When things were bleak at Nintendo in 2013, finally, its extraordinary president, Satoru Iwata, told shareholders exactly why two straight years of operating losses was no reason to dump anyone.
“I sincerely doubt that employees who are afraid of being fired will be able to develop software titles that can impress people around the world,” he said, rejecting the moral pressure from investors to reduce headcount and endanger the brilliance of game franchises such as Mario and Zelda for short-term financial results.
A decade later, the Japanese company remains defined by the clash: the top-down rejection, the instinct of the primacy of full-bore shareholders versus the usually imported faith that is the only guarantee of progress and the only way to secure the future of the elderly. , society is shrinking.
Iwata, somewhat unexpectedly, is now being quoted on social media from beyond the grave – his statement about how to run a happy software ship in rough seas has been repeated by crying and recently unemployed from Silicon Valley. But is he right?
For those who see such extermination as necessary, the large-scale layoffs at Google, Microsoft, Amazon, Salesforce and other tech sectors should, in principle, serve as a masterclass for the likes of Japan in the ways of “real” shareholder capitalism. company evolution.
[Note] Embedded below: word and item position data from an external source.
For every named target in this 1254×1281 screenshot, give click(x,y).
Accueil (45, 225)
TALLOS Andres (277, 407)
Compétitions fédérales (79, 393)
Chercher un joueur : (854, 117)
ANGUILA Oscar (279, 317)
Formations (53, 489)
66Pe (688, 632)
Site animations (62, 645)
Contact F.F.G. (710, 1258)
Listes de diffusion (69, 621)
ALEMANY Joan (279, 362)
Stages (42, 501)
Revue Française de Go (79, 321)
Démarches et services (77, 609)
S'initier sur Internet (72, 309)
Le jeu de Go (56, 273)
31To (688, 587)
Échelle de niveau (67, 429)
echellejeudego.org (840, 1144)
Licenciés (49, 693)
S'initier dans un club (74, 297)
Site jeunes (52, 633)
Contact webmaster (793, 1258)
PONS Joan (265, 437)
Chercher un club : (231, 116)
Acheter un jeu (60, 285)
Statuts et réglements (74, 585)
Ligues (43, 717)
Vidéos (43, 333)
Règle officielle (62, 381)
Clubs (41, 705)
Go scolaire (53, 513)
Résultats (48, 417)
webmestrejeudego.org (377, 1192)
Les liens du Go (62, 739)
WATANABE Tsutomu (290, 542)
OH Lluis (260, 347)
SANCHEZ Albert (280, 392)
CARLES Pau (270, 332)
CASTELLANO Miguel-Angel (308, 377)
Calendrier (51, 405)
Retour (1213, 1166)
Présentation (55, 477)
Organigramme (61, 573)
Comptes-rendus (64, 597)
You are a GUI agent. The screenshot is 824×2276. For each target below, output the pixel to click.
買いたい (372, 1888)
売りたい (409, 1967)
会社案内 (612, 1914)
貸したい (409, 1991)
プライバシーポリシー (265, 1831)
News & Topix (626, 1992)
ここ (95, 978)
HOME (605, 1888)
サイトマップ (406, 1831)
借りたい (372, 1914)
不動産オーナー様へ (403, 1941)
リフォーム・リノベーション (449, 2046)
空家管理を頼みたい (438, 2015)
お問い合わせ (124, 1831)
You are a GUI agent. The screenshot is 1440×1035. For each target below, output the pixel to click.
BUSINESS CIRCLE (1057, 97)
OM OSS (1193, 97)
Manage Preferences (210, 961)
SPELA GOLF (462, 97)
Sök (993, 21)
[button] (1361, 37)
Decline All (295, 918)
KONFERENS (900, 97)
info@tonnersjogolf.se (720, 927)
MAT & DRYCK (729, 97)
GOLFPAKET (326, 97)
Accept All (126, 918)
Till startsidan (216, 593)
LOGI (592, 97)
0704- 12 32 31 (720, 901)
However, even in the US, it has become a question of how shareholder-focused savagery is beneficial.
In theory, this could be a golden opportunity for prime minister Fumio Kishida to be tougher and more global on the “new capitalism” narrative – the formidable economic howitzer he introduced in 2021, but so far has failed to do so. the flag that says “bang!”
There is a possibility that a well-formulated blueprint for a “new capitalism” could be Japan’s gift to the world when the old capitalism seems very thirsty. It might, with some serious thought, have provided a framework to reduce major shareholder pressures in favor of the more multi-stakeholder capitalism that Japan is more comfortable with.
Japanese companies, despite pressure from more vocal investors to share the money, have generally stuck to the line that employees should carry the same weight as shareholders among the CEO’s priorities. Many of them are self-righteous ossified management, but many are genuine.
Kishida has made substantial speeches on the new capitalism – one last year in London and one last week at the opening of parliament. He has also created a steering committee of external experts on how to shape policies around the simultaneous ideals of greater wealth equality, stronger national economic security and the promotion of innovation. Concrete steps, and even a precise definition of “new capitalism”, remain elusive, and those on the committee say privately that their approach is too broad.
Two reasons that can prevent the big party for the new capitalism, or even as proof of Iwata-ism. The first is that Kishida seems to have realized that the better the idea, the more vaguely defined it is. They are not, say people close to them, especially doctrinaire, and do not yet understand exactly where the problem is the fault of capitalism, and there is only a group of management of self-preservation, inefficiency and inheriting risk. To define the new capitalism strictly, he will carry out major reforms, he did not, 15 months of work, seems very enthusiastic.
Another reason is that there is a growing — very quiet — recognition among many Japanese CEOs that the kind of mass layoffs that are plaguing the U.S. tech sector, while ugly and sad in and of themselves, indicate something to be desired about U.S. job liquidity. the market where the former Google and the former Microsoft have now been removed. They will get more jobs, and different sectors will benefit from the cross-pollination of talent.
Larger, listed Japanese companies, at the expense of corporate innovation and other problems, have never encouraged such liquidity: now many want to have it. In order to produce a new capitalism with the promise of greater vitality, Kishida had to, unfortunately, recognize the need to curtail one of the worse and more unstable features of the old capitalism.
The big problem with Iwata-ism, is that – as the man said – his claim relies on “sincere doubt” rather than the empirical tests that the US has been doing for years.